**ЧТО ТРЕБУЕТСЯ:**
Представьте все строки записей ниже в виде списка JSON из строк, по одной на каждую строку, без пустых строк. Изображения в ответ не включайте.

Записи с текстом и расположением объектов
- - - -

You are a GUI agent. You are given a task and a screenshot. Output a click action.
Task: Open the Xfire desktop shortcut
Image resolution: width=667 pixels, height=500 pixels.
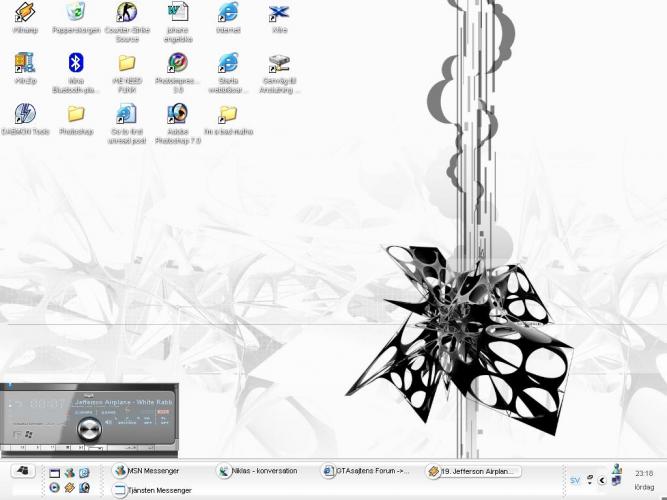279,13
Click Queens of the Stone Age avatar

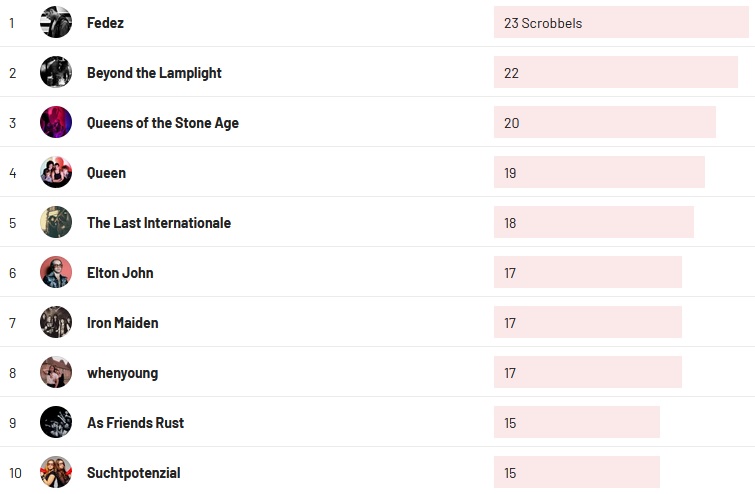click(x=56, y=122)
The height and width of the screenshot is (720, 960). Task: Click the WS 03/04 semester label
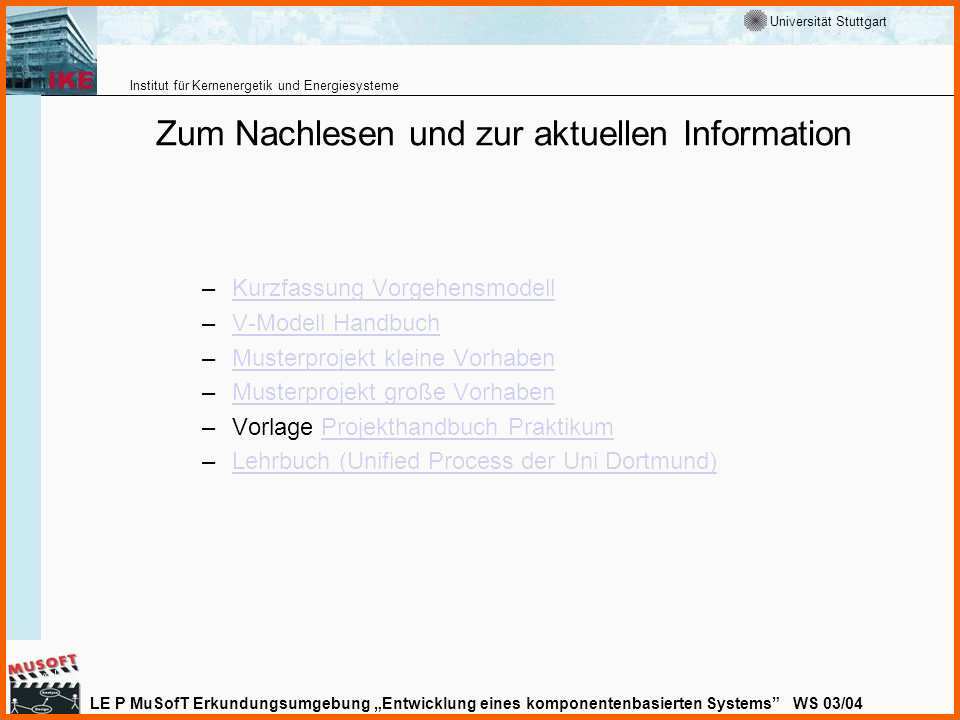[x=827, y=702]
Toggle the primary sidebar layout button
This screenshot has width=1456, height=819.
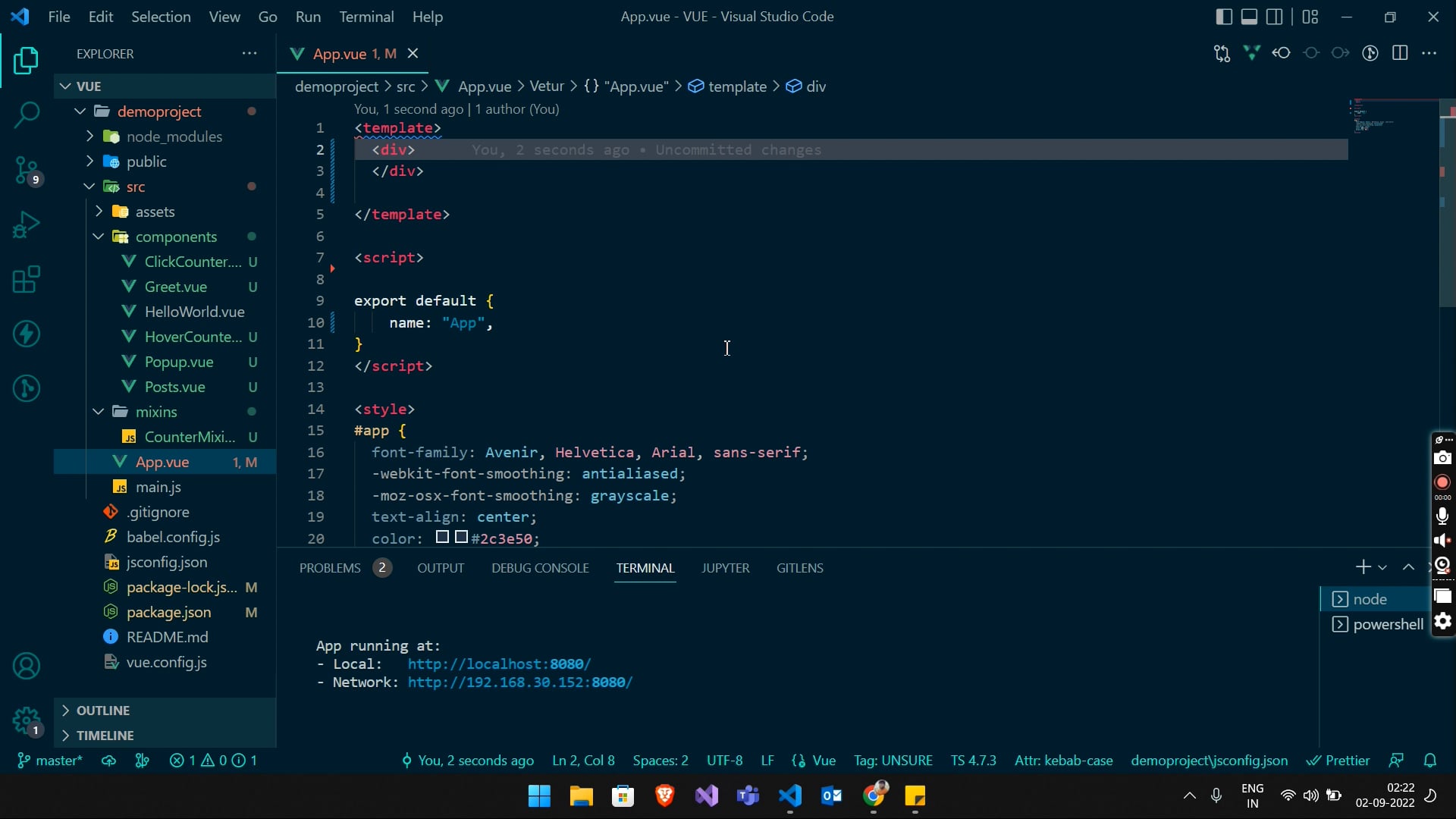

- - - -

**ОТВЕТ НА ЗАДАНИЕ:**
[
  "You are a GUI agent. You are given a task and a screenshot. Output a click action.",
  "Task: Open the Xfire desktop shortcut",
  "Image resolution: width=667 pixels, height=500 pixels.",
  "279,13",
  "Click Queens of the Stone Age avatar",
  "click(x=56, y=122)",
  "The height and width of the screenshot is (720, 960). Task: Click the WS 03/04 semester label",
  "[x=827, y=702]",
  "Toggle the primary sidebar layout button",
  "This screenshot has width=1456, height=819."
]